▶ Given text:

TSV allows high interconnection density between stacked chips. For example 120,000 interconnections for 12.5 mm2 area of 3D chip containing processor and memory . Another reported work achieve 103 interconnections for W TSV with 10 μm TSV pitch in the area of 1 mm2 . Another important thing is TSV lining or TSV insulation to insulate from the Silicon substrate. Most commonly used material is Silicon Oxide which can be deposited using Chemical Vapor Deposition (CVD) or Atomic Layer Deposition (ALD).
III. CMOS SCALING VS 3D INTEGRATION
As for CMOS transistor scaling, several critical issues exists as follow:
- Growing fabrication cost: non-recurring engineering (NRE) costs and lithography cost is increasing towards smaller feature size.
- Significant effect of process variation: moving towards smaller transistor size, process and parameter variation is worsening. Various new techniques are needed for mitigating the effect of process variation for 45 nm technology node compared with the previous technology . For example, among scaling challenges beyond 32 nm technology are :
- Increased off-state current from degraded drain-induced barrier lowering drain induce leakage current (DIBL) and subthreshold slope (SS) by poorer short channel effects significantly limits the effective gate length shorten than approximately 15 nm.
- decreasing oxide thickness, tox provides better channel control but with the penalty of increased gate leakage current and increased channel doping, eventually decreased mobility and increases random dopant fluctuations (RDF) and degrading minimum operating voltage.
- Interconnect wire delay become more significant than gate delay and consequently increase global delay. Therefore, performance improvement is slowly increased. It thus increases power consumption .
In 3D integration, the long interconnect wire length is reduced to square root of the length in 3D integration due to the stacking. This improves the speed where it reduces the RC delay of the interconnect wire and also reduce the number of buffers along the interconnect wire. For example reduction on average in total wire length is more than 28% when stacking two to five wafers and from 31% reduction for the longest wire for International Symposium of Physical Design (ISPD98) circuit benchmarks . As the interconnect wire length is reduced, its capacitance is reduced, the number of repeaters along the interconnect wire is hence reduced and eventually power consumption is decreased as well. 3D integration also supports integration of heterogeneous technology such as digital, analog, RF and MEMS technology where they can be process according to their process and then stack with other technology. Finally 3D integration introduces small form factor which is very suitable for mobile devices.
IV. 3D INTEGRATION ISSUES AND CHALLENGES
The importance effect of stacking in 3D structure is increased peak temperature   . The temperature in the chip can reach more than 100ºC. Temperature variation between dies can be around 10ºC for two stacked dies . Hotspot in the 3D chip can be up to more than 100ºC while temperature difference between stacks can be 1-20 ºC . Two things are very important as a result from this high temperature which is temperature variation and hotspot which affect the reliability of the chip are mean time to failure ratio (MTTR) and time to breakdown (TTBD).

▶ Source excerpt:

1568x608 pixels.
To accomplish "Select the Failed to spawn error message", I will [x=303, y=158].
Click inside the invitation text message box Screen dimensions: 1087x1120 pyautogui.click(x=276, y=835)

▶ What to do:
1. In the text on 3D chip integration, what material is most often used for TSV lining?
2. Write the next part of the text on 3D chip integration, picking up right after its last sentence.

▶ Results in order:
1. Silicon Oxide

2.
Several methods have been proposed for thermal management techniques to solve thermal problem in 3D integration such as thermal herding which place the most frequently switch blocks near to the heat sink , using thermal vias to transfer heat out of the chip    and thermal aware design that focusing physical design stage such as floorplan and placement   . Thermal management techniques using dynamic frequency scaling (DFS) proposed that dies near heat sink can be assigned using higher frequency (eventually higher temperature) while workload that has strong thermal influence is assigned to the die that has stronger cooling efficiencies  .
Thermal stress is another effect of thermal problem when integrating using TSV. This is due to the different CTE property of Silicon, Cu, Silicon Dioxide and W. The CTE of Cu is larger than W when compare with Silicon which means that Cu TSV has stronger stress impact on Silicon. However, W has lower thermal conductivity than Cu. Thermal stress cause timing variation around ±10% for an individual cell . Thermal induced stress in 3D integration causes crack at the interface of TSV and Silicon substrate and between Cu interconnects and low-k insulator . This effect is strongly influent on device reliability. Cu TSV produces high thermal stress up to 750 MPa.
Additionally, there are many challenges for testing 3D architecture such as test architecture, test access mechanism, test scheduling, test pattern, testing under thermal and power constraint which is important especially for testing at run time. New defects create during 3D integration process introduced new type of defects such as in TSV or bonding structure which require distinctive testing techniques. Testing for 3D architecture is a great challenge because functional units of processors at micro architectural level can be partitioned at more than one layer. Testing is difficult because each layer does not have a complete functional system and thus require new testing strategy. Furthermore, pre-bond and post-bond testing is also vital to ensure only known good die (KGD) is integrated in the 3D architecture and TSV formation as well as bonding structure do not have defects .
V. 3D ARCHITECTURE IMPLEMENTATION
We discuss several 3D chips that have been taped out for different purposes over the last few years. There are other 3D chip have been fabricated without using TSV such as  and it is not discussed here.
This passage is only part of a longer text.